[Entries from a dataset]
+++

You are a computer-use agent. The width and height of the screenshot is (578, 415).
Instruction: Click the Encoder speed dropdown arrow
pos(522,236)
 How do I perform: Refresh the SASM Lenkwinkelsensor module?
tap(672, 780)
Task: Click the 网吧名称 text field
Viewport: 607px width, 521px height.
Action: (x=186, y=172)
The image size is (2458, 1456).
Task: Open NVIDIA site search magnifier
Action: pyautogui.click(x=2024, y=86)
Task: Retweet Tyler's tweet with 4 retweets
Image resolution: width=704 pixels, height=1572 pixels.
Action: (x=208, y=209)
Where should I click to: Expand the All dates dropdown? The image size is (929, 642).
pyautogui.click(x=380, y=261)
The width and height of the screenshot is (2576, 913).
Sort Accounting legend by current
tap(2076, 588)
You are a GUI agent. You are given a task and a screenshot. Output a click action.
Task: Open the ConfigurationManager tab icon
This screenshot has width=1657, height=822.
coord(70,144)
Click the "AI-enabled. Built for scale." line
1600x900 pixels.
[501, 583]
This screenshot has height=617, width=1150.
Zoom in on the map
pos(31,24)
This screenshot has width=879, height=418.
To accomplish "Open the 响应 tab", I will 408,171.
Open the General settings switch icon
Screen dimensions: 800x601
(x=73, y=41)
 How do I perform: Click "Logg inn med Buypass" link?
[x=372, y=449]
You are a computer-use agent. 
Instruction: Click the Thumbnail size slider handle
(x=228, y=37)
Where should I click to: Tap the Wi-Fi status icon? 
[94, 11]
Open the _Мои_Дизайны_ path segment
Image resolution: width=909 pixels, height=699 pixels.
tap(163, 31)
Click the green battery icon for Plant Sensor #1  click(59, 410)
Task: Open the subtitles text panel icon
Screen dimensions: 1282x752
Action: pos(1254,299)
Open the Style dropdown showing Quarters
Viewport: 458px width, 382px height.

+++

◆ **Set problem**
Copy out the items word for word, beginning with the line that contains "Open the General settings switch icon" and continuing through the last line of the items.

◆ **Full solution**
Open the General settings switch icon
Screen dimensions: 800x601
(x=73, y=41)
 How do I perform: Click "Logg inn med Buypass" link?
[x=372, y=449]
You are a computer-use agent. 
Instruction: Click the Thumbnail size slider handle
(x=228, y=37)
Where should I click to: Tap the Wi-Fi status icon? 
[94, 11]
Open the _Мои_Дизайны_ path segment
Image resolution: width=909 pixels, height=699 pixels.
tap(163, 31)
Click the green battery icon for Plant Sensor #1  click(59, 410)
Task: Open the subtitles text panel icon
Screen dimensions: 1282x752
Action: pos(1254,299)
Open the Style dropdown showing Quarters
Viewport: 458px width, 382px height.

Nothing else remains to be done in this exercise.